Now I am pissed. Not only did they go out of their way to issue this command, but no where else in their application are they even trying to do a full backup of their database. It is as if they are completed fixated on the size of their log (hey now!) and care little about their ability to actually recover. The info in the 2005 BOL has some extra details as well, including this highlight complete with a caution icon:
“Caution: Although this option can be used to manually truncate the transaction log, we strongly recommends that you do not do this, as it breaks the log chain. Until the next full or full differential backup, the database is not protected from media failure. Use manual log truncation in only very special circumstances, and create backups of the data immediately.”
Which is followed by this note:
“Note: If you do not want to take log backups, set the database to the simple recovery model.”
And as if I didn’t have enough to shake my head over, I stumble across the most disgusting thing I think Egghead has ever spewed in my direction:
/* Shrink the log file as much as possible. */
EXEC (N’DBCC SHRINKFILE (‘ + @filename + ‘, TRUNCATEONLY)’)
WTF? Why the case of OCD about the transaction log?

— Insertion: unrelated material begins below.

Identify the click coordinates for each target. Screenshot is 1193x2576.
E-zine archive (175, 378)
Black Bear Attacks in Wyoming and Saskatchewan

What did it ever do to you? It wasn’t enough to do the backup (even if you skipped your cleanup process), you now want to shrink it back down to the original create size? For someone that seemed so obsessed with keeping your system in good working order you have certainly taken steps to prevent that from happening.

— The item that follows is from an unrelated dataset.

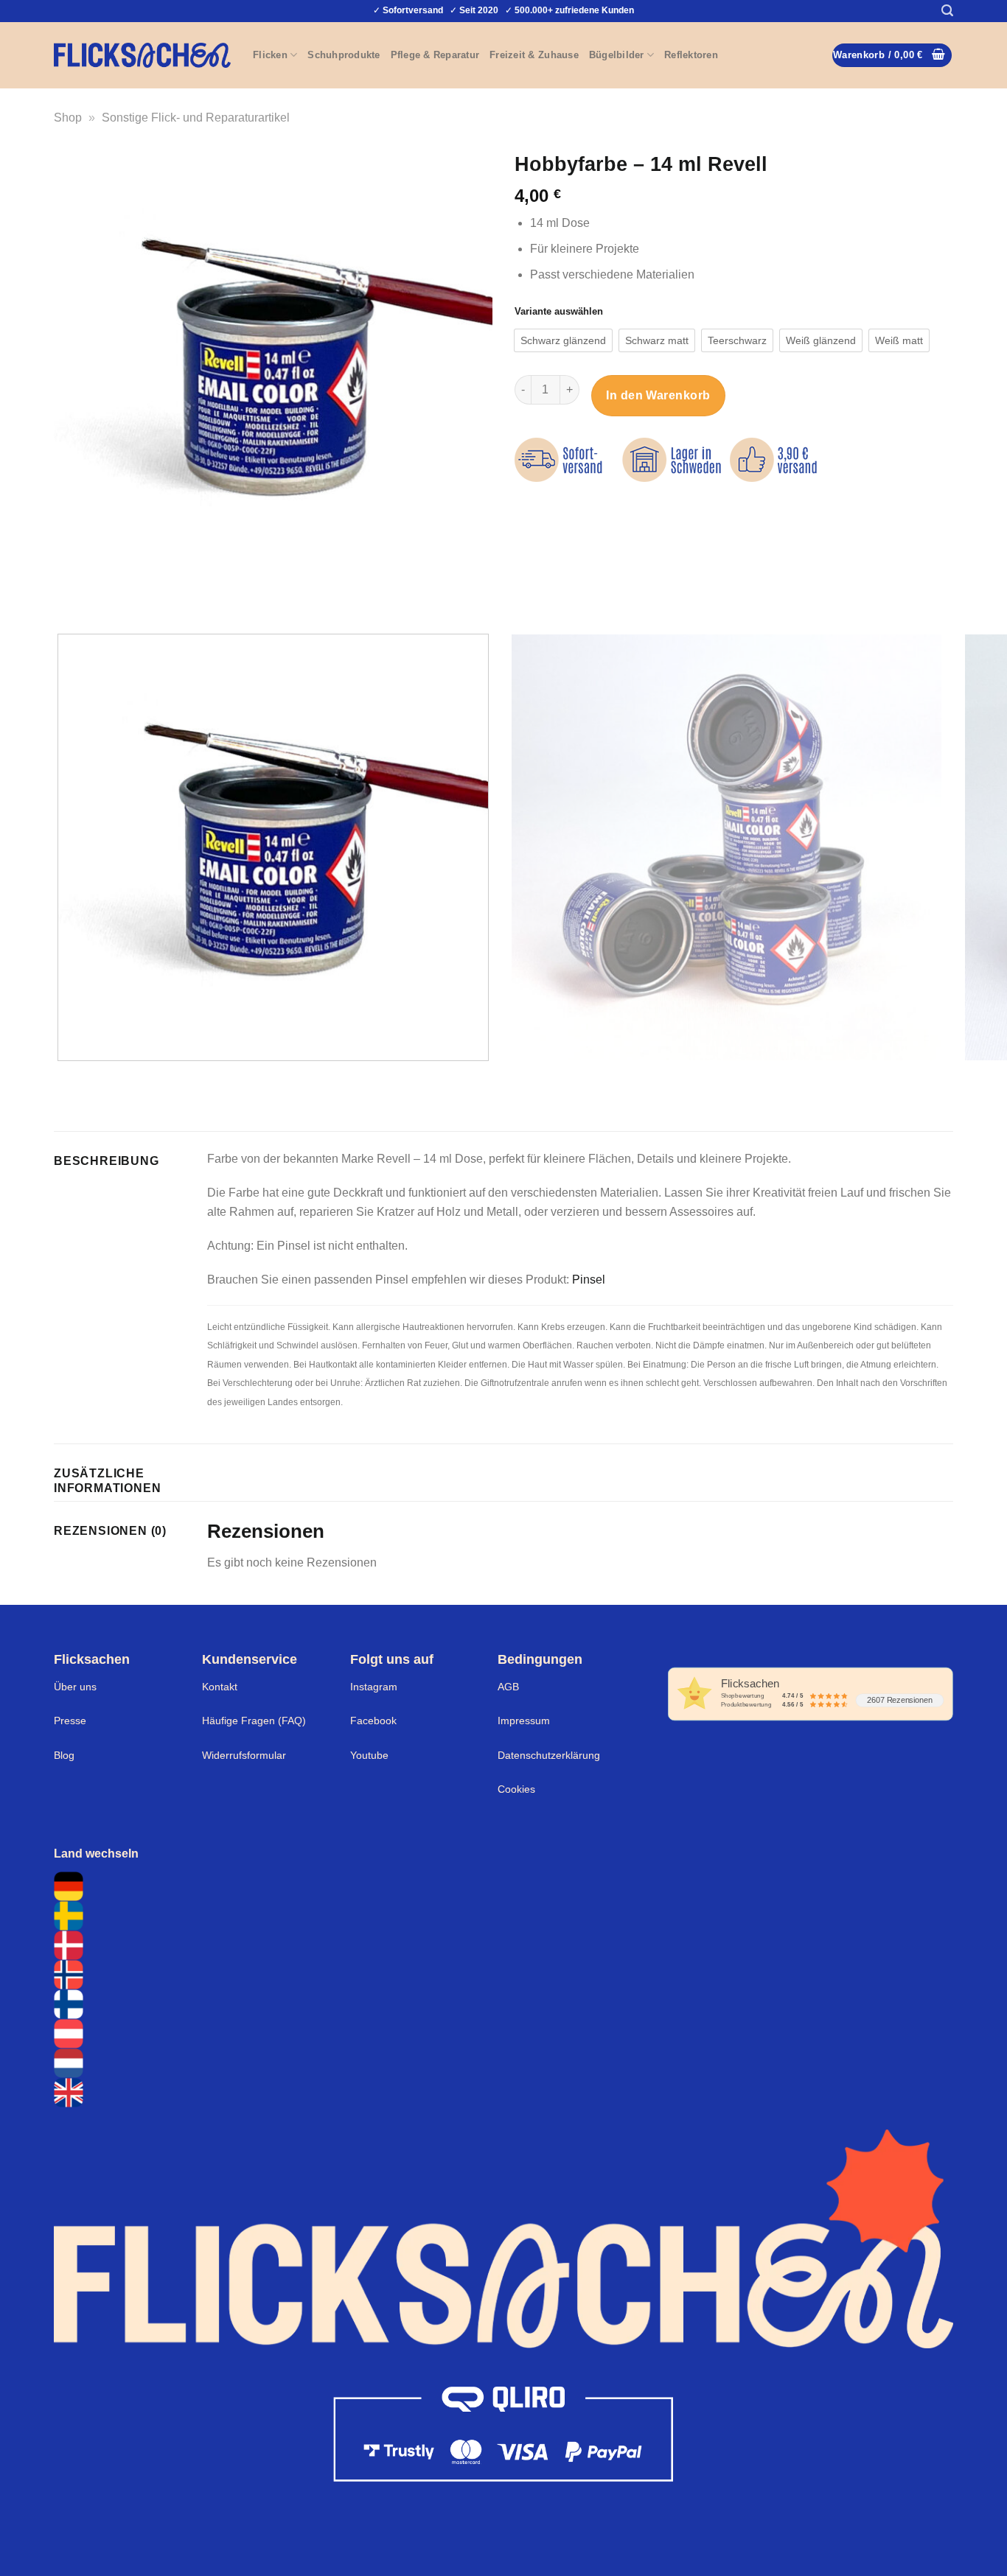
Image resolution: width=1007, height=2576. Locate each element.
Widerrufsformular (244, 1755)
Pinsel (588, 1279)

Now, to be fair, it would be nice if you wanted to size it properly by using the shrinkfile command, I suppose. But that would require you to shrink it to a specified size, which is not what you are doing here. Oh, and the TRUNCATEONLY command has no meaning when executed against a log file. Nice try. But i like the way you think, you were at least being mindful of not wanting to auto-fragment your database.
I have placed a call to the local authorities and they expect to have Egghead captured (again) before nightfall. Somehow I suspect it will not be long before I find his work lurking elsewhere.
Classic. I bet they had a customer run out of space for the transaction log and that’s why they do the truncate and shrink.
Is the shrink database in there, too? They might as well fragment the database while they are at it.
i looked, but could not find the shrink database statement. they had done some good work, but they fumbled at the goal line on this one.
Reminds me of a company I worked at several years back. I set up some replication to keep a reporting server up to date, but every monday morning the subscription had errors indicating it needed a reinit.
After a couple of weeks of this I dug through the jobs with the DBA (read sysadmin who thought he knew SQL) watching.
I found a job scheduled for midnight on sunday:
sp_repldone
BACKUP LOG … with truncate only
DBCC ShrinkDatabase
Hmmm. I wonder if that could be the problem…
Oh, and this was SQL 2000 where log backups would continue without error after a log truncation. They were useless for restores though.
I think the statement TRUNCATE_ONLY should be replaced by WITHOUT_BACON.